====== THE DATA
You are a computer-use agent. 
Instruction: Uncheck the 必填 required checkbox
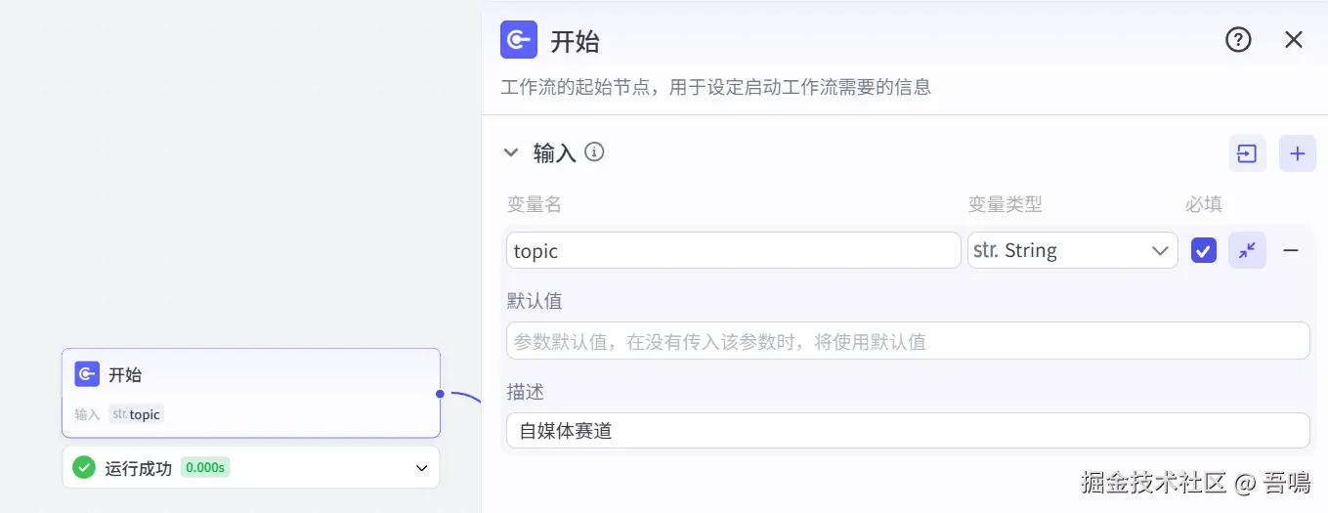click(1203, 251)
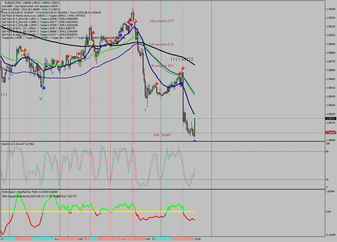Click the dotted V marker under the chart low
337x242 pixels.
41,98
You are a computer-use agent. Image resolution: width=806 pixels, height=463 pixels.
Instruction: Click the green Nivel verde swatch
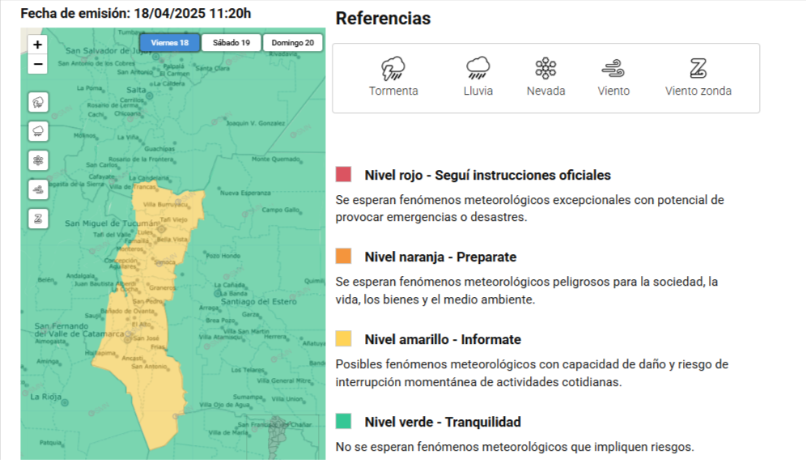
============
Lines containing the word "agent" must be found in the data above and copied.

You are a computer-use agent. 
You are a computer-use agent. Image resolution: width=806 pixels, height=463 pixels.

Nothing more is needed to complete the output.